君がいない朝に酸化する

「きっと私がサヨナラを言うにも、あまりにも悲しい世界だったから、だから、行ってしまったのね」
真冬の乾燥した冷たい空気をゆっくり飲み込んで、彼女は優しく嗚咽した。頬をひやりとなぞる風は不器用にも慰めてくれているようで、それでいて突き放しているような錯覚を私に与える。ここにいるよ、すぐそばに。私の声は確かに私の唇から発せられて空気を揺らすのに、彼女は振り向きもしない。声が震える、胸が苦しい、そんな在り来りな表現しか出てこない私を、"馬鹿ね"と一笑して手を差し伸べてくれた彼女の遠くなっていく背中は、なんでこうも、やけに鮮明なのか。私は心臓が張り裂けそうなほどに切ない気持ちが胸の奥底からじわりと広がっていくのを感じた。
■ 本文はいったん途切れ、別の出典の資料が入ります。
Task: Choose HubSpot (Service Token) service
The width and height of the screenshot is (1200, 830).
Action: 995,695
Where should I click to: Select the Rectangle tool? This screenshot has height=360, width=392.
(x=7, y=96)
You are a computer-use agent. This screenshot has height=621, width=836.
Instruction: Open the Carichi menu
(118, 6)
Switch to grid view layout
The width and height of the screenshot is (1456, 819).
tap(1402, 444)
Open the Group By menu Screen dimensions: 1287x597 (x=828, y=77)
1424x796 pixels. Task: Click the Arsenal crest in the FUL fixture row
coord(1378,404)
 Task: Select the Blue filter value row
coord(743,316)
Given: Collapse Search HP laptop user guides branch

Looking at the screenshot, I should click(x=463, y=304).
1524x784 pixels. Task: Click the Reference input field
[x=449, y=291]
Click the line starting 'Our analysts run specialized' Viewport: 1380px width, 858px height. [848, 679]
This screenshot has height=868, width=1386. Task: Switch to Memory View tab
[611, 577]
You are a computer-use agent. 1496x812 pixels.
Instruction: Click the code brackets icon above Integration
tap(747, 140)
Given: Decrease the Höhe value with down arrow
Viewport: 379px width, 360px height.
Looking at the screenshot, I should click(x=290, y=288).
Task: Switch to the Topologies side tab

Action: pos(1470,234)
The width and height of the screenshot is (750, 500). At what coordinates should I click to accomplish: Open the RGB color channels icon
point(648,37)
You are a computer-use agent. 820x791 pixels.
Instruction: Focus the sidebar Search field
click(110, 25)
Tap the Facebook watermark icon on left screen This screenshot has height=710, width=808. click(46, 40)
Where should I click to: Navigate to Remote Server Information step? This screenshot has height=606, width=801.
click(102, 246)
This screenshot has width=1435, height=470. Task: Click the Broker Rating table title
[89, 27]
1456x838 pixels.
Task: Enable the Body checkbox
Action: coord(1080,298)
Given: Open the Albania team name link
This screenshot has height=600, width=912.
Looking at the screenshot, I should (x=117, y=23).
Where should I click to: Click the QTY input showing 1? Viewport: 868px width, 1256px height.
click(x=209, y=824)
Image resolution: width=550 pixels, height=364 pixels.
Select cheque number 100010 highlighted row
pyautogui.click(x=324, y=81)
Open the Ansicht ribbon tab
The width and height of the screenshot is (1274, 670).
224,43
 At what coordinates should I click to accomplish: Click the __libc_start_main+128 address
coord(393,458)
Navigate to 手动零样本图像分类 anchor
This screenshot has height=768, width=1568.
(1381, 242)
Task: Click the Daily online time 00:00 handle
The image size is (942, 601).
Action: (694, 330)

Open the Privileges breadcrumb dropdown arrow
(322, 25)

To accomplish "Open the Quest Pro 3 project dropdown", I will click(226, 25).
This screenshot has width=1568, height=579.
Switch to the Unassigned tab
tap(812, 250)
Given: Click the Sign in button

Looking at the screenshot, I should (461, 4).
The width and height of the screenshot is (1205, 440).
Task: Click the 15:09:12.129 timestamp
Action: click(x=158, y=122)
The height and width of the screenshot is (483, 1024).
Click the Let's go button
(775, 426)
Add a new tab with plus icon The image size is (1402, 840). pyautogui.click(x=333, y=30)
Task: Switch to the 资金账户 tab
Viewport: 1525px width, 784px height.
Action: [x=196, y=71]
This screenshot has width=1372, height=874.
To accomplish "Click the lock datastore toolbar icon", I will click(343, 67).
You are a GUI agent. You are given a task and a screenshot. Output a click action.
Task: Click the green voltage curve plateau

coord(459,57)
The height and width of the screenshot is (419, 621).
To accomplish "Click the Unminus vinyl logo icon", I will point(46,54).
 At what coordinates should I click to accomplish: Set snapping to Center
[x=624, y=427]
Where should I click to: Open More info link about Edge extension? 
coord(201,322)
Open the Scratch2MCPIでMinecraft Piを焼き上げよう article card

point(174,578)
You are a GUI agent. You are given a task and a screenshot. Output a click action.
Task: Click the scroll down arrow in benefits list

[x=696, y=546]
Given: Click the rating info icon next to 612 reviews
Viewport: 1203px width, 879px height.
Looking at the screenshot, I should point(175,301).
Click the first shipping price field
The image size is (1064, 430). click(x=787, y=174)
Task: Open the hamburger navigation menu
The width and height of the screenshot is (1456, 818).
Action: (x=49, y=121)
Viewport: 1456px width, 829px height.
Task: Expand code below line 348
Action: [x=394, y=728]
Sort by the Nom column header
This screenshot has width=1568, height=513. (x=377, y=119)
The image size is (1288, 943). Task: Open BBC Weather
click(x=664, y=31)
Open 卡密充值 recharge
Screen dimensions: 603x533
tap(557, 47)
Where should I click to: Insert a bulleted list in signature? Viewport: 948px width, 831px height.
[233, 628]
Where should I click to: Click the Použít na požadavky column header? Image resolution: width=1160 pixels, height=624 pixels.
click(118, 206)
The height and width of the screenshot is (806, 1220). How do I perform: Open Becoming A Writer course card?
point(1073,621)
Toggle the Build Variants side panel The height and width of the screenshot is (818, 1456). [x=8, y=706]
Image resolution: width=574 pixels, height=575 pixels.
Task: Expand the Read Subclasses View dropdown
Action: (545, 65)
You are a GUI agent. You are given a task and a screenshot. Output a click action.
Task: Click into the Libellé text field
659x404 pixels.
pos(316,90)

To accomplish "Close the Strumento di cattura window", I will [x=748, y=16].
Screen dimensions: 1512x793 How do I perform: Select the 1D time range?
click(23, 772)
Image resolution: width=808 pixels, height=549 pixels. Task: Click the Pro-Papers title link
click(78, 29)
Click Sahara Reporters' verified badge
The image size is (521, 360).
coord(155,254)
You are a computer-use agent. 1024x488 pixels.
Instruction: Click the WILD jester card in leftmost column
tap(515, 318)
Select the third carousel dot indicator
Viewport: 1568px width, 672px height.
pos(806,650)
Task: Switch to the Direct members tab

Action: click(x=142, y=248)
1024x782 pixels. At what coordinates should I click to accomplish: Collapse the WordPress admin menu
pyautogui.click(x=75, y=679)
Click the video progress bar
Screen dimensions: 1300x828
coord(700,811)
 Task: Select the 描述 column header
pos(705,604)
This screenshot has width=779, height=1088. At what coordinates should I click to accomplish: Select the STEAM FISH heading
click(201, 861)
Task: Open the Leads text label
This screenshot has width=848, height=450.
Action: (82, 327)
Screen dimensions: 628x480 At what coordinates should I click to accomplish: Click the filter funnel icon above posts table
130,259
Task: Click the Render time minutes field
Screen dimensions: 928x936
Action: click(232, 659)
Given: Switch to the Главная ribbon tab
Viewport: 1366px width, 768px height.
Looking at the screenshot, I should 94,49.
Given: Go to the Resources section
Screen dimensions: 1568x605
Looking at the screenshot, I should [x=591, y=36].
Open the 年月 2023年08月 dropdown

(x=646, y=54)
それはまるで私を侵食するように吐き気にも似た感情が心を渦巻き、頭の天辺から足の先までじんわり痺れさせるのだ。行かないで。言葉だけが空回りしている、それは私の声が聞こえていないのか、彼女に声が届いていないのか、そんなのわからないけど、一回瞼を閉じてゆっくりと開いたときにのぞいた澄んだ瞳は、確かにこちらを向いていた。とても悲しそうな瞳の色だったけど、何故だか私は安心した。大丈夫、きっと生まれ変わったら、また会いに行くね。

---君がいない朝に酸化する、
---そんな夢を見た日曜の昼間。